-------- EXERCISE DATA

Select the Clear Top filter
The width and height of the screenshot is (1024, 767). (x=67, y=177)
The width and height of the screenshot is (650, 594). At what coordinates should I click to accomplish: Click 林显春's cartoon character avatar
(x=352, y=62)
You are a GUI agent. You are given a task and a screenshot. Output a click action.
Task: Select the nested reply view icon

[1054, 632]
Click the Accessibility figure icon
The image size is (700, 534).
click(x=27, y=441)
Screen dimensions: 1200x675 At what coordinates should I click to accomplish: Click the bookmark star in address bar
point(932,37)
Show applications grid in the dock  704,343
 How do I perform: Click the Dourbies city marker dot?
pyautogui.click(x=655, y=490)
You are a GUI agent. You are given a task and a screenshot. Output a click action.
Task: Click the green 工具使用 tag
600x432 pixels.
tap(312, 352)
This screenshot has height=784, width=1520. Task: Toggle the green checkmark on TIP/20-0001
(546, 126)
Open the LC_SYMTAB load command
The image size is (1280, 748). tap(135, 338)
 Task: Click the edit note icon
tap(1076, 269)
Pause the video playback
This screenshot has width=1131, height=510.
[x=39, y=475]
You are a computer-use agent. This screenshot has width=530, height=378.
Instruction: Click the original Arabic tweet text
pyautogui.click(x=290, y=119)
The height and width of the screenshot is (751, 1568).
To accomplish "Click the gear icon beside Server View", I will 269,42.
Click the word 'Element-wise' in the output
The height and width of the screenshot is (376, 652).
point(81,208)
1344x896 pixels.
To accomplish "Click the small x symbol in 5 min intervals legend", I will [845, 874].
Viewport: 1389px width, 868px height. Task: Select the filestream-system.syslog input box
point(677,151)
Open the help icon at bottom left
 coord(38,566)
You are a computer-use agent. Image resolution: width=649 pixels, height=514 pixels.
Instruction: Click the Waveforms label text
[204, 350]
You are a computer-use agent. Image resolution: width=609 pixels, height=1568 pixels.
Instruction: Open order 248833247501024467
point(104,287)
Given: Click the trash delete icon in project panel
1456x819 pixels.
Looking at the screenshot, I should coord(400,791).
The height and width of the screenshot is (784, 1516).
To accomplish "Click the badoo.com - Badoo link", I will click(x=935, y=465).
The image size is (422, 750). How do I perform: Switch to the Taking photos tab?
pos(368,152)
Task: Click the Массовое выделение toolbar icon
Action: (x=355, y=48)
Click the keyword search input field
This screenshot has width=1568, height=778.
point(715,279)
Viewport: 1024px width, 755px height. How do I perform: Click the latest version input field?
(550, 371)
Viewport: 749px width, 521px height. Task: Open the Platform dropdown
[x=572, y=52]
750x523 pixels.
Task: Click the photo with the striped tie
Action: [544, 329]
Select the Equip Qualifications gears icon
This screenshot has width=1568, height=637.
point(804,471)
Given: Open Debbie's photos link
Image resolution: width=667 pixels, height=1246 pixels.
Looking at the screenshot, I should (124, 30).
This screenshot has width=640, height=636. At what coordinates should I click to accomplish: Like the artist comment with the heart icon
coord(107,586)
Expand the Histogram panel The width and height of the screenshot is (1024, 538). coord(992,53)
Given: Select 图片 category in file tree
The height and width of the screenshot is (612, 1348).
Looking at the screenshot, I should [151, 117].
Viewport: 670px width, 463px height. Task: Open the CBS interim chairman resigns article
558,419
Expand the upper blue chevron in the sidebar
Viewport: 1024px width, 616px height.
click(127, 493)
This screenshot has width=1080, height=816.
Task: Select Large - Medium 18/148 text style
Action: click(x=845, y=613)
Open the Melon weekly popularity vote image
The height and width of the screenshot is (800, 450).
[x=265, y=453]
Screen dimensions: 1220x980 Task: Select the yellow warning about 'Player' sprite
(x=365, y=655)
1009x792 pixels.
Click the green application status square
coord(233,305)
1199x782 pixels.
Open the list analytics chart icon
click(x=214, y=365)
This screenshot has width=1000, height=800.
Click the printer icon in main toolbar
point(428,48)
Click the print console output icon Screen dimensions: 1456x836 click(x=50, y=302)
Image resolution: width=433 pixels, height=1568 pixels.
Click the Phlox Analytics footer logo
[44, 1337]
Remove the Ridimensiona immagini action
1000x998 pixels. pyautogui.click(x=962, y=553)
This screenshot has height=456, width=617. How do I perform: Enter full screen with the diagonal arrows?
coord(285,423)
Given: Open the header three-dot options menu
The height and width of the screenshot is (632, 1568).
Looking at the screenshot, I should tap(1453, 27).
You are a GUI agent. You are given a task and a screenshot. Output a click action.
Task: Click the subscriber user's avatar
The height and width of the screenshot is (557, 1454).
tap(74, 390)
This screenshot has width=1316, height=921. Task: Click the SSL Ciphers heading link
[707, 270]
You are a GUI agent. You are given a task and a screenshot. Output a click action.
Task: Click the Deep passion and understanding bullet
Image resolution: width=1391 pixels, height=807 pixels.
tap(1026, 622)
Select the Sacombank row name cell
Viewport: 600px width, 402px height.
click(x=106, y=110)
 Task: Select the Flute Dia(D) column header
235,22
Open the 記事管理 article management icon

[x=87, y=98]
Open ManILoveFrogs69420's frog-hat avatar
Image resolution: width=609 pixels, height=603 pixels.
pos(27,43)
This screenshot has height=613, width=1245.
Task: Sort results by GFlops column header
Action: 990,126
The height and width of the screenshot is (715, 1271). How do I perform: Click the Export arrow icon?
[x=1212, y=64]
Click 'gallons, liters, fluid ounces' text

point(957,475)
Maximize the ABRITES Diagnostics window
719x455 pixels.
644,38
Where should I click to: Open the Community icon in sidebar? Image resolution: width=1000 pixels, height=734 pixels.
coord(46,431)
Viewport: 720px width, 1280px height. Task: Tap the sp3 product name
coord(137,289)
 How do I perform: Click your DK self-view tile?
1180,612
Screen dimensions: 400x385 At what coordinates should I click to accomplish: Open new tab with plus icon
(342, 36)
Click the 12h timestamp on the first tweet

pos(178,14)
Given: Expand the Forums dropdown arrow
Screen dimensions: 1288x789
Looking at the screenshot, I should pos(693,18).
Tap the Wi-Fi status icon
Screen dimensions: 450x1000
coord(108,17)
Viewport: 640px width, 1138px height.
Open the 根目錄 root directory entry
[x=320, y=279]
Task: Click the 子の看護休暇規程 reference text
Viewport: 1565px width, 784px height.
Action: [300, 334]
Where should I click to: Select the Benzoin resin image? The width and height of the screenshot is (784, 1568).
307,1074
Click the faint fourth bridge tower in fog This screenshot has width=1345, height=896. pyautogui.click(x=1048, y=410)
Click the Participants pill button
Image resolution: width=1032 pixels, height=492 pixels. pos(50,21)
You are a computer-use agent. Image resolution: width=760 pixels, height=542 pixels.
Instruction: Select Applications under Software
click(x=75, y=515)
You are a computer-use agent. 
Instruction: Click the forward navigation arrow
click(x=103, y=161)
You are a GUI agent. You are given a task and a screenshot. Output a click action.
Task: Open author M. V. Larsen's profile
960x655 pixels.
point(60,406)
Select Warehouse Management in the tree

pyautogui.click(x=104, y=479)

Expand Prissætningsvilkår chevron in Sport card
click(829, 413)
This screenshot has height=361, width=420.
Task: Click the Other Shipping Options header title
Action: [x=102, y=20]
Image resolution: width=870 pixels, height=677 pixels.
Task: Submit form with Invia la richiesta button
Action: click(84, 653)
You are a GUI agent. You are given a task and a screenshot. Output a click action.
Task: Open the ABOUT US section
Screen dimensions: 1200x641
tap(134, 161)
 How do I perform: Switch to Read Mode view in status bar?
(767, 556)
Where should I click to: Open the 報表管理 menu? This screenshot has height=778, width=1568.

----------------

WHAT YOU NEED TO DO: In full and without alteration, write out each record.

THE ANSWER:
Select the Clear Top filter
The width and height of the screenshot is (1024, 767). (x=67, y=177)
The width and height of the screenshot is (650, 594). At what coordinates should I click to accomplish: Click 林显春's cartoon character avatar
(x=352, y=62)
You are a GUI agent. You are given a task and a screenshot. Output a click action.
Task: Select the nested reply view icon

[1054, 632]
Click the Accessibility figure icon
The image size is (700, 534).
click(x=27, y=441)
Screen dimensions: 1200x675 At what coordinates should I click to accomplish: Click the bookmark star in address bar
point(932,37)
Show applications grid in the dock  704,343
 How do I perform: Click the Dourbies city marker dot?
pyautogui.click(x=655, y=490)
You are a GUI agent. You are given a task and a screenshot. Output a click action.
Task: Click the green 工具使用 tag
600x432 pixels.
tap(312, 352)
This screenshot has height=784, width=1520. Task: Toggle the green checkmark on TIP/20-0001
(546, 126)
Open the LC_SYMTAB load command
The image size is (1280, 748). tap(135, 338)
 Task: Click the edit note icon
tap(1076, 269)
Pause the video playback
This screenshot has width=1131, height=510.
[x=39, y=475]
You are a computer-use agent. This screenshot has width=530, height=378.
Instruction: Click the original Arabic tweet text
pyautogui.click(x=290, y=119)
The height and width of the screenshot is (751, 1568).
To accomplish "Click the gear icon beside Server View", I will 269,42.
Click the word 'Element-wise' in the output
The height and width of the screenshot is (376, 652).
point(81,208)
1344x896 pixels.
To accomplish "Click the small x symbol in 5 min intervals legend", I will [845, 874].
Viewport: 1389px width, 868px height. Task: Select the filestream-system.syslog input box
point(677,151)
Open the help icon at bottom left
 coord(38,566)
You are a computer-use agent. Image resolution: width=649 pixels, height=514 pixels.
Instruction: Click the Waveforms label text
[204, 350]
You are a computer-use agent. Image resolution: width=609 pixels, height=1568 pixels.
Instruction: Open order 248833247501024467
point(104,287)
Given: Click the trash delete icon in project panel
1456x819 pixels.
Looking at the screenshot, I should coord(400,791).
The height and width of the screenshot is (784, 1516).
To accomplish "Click the badoo.com - Badoo link", I will click(x=935, y=465).
The image size is (422, 750). How do I perform: Switch to the Taking photos tab?
pos(368,152)
Task: Click the Массовое выделение toolbar icon
Action: (x=355, y=48)
Click the keyword search input field
This screenshot has width=1568, height=778.
point(715,279)
Viewport: 1024px width, 755px height. How do I perform: Click the latest version input field?
(550, 371)
Viewport: 749px width, 521px height. Task: Open the Platform dropdown
[x=572, y=52]
750x523 pixels.
Task: Click the photo with the striped tie
Action: [544, 329]
Select the Equip Qualifications gears icon
This screenshot has width=1568, height=637.
point(804,471)
Given: Open Debbie's photos link
Image resolution: width=667 pixels, height=1246 pixels.
Looking at the screenshot, I should (124, 30).
This screenshot has width=640, height=636. At what coordinates should I click to accomplish: Like the artist comment with the heart icon
coord(107,586)
Expand the Histogram panel The width and height of the screenshot is (1024, 538). coord(992,53)
Given: Select 图片 category in file tree
The height and width of the screenshot is (612, 1348).
Looking at the screenshot, I should [151, 117].
Viewport: 670px width, 463px height. Task: Open the CBS interim chairman resigns article
558,419
Expand the upper blue chevron in the sidebar
Viewport: 1024px width, 616px height.
click(127, 493)
This screenshot has width=1080, height=816.
Task: Select Large - Medium 18/148 text style
Action: click(x=845, y=613)
Open the Melon weekly popularity vote image
The height and width of the screenshot is (800, 450).
[x=265, y=453]
Screen dimensions: 1220x980 Task: Select the yellow warning about 'Player' sprite
(x=365, y=655)
1009x792 pixels.
Click the green application status square
coord(233,305)
1199x782 pixels.
Open the list analytics chart icon
click(x=214, y=365)
This screenshot has width=1000, height=800.
Click the printer icon in main toolbar
point(428,48)
Click the print console output icon Screen dimensions: 1456x836 click(x=50, y=302)
Image resolution: width=433 pixels, height=1568 pixels.
Click the Phlox Analytics footer logo
[44, 1337]
Remove the Ridimensiona immagini action
1000x998 pixels. pyautogui.click(x=962, y=553)
This screenshot has height=456, width=617. How do I perform: Enter full screen with the diagonal arrows?
coord(285,423)
Given: Open the header three-dot options menu
The height and width of the screenshot is (632, 1568).
Looking at the screenshot, I should tap(1453, 27).
You are a GUI agent. You are given a task and a screenshot. Output a click action.
Task: Click the subscriber user's avatar
The height and width of the screenshot is (557, 1454).
tap(74, 390)
This screenshot has width=1316, height=921. Task: Click the SSL Ciphers heading link
[707, 270]
You are a GUI agent. You are given a task and a screenshot. Output a click action.
Task: Click the Deep passion and understanding bullet
Image resolution: width=1391 pixels, height=807 pixels.
tap(1026, 622)
Select the Sacombank row name cell
Viewport: 600px width, 402px height.
click(x=106, y=110)
 Task: Select the Flute Dia(D) column header
235,22
Open the 記事管理 article management icon

[x=87, y=98]
Open ManILoveFrogs69420's frog-hat avatar
Image resolution: width=609 pixels, height=603 pixels.
pos(27,43)
This screenshot has height=613, width=1245.
Task: Sort results by GFlops column header
Action: 990,126
The height and width of the screenshot is (715, 1271). How do I perform: Click the Export arrow icon?
[x=1212, y=64]
Click 'gallons, liters, fluid ounces' text

point(957,475)
Maximize the ABRITES Diagnostics window
719x455 pixels.
644,38
Where should I click to: Open the Community icon in sidebar? Image resolution: width=1000 pixels, height=734 pixels.
coord(46,431)
Viewport: 720px width, 1280px height. Task: Tap the sp3 product name
coord(137,289)
 How do I perform: Click your DK self-view tile?
1180,612
Screen dimensions: 400x385 At what coordinates should I click to accomplish: Open new tab with plus icon
(342, 36)
Click the 12h timestamp on the first tweet

pos(178,14)
Given: Expand the Forums dropdown arrow
Screen dimensions: 1288x789
Looking at the screenshot, I should pos(693,18).
Tap the Wi-Fi status icon
Screen dimensions: 450x1000
coord(108,17)
Viewport: 640px width, 1138px height.
Open the 根目錄 root directory entry
[x=320, y=279]
Task: Click the 子の看護休暇規程 reference text
Viewport: 1565px width, 784px height.
Action: [300, 334]
Where should I click to: Select the Benzoin resin image? The width and height of the screenshot is (784, 1568).
307,1074
Click the faint fourth bridge tower in fog This screenshot has width=1345, height=896. pyautogui.click(x=1048, y=410)
Click the Participants pill button
Image resolution: width=1032 pixels, height=492 pixels. pos(50,21)
You are a computer-use agent. Image resolution: width=760 pixels, height=542 pixels.
Instruction: Select Applications under Software
click(x=75, y=515)
You are a computer-use agent. 
Instruction: Click the forward navigation arrow
click(x=103, y=161)
You are a GUI agent. You are given a task and a screenshot. Output a click action.
Task: Open author M. V. Larsen's profile
960x655 pixels.
point(60,406)
Select Warehouse Management in the tree

pyautogui.click(x=104, y=479)

Expand Prissætningsvilkår chevron in Sport card
click(829, 413)
This screenshot has height=361, width=420.
Task: Click the Other Shipping Options header title
Action: [x=102, y=20]
Image resolution: width=870 pixels, height=677 pixels.
Task: Submit form with Invia la richiesta button
Action: click(84, 653)
You are a GUI agent. You are given a task and a screenshot. Output a click action.
Task: Open the ABOUT US section
Screen dimensions: 1200x641
tap(134, 161)
 How do I perform: Switch to Read Mode view in status bar?
(767, 556)
Where should I click to: Open the 報表管理 menu? This screenshot has height=778, width=1568.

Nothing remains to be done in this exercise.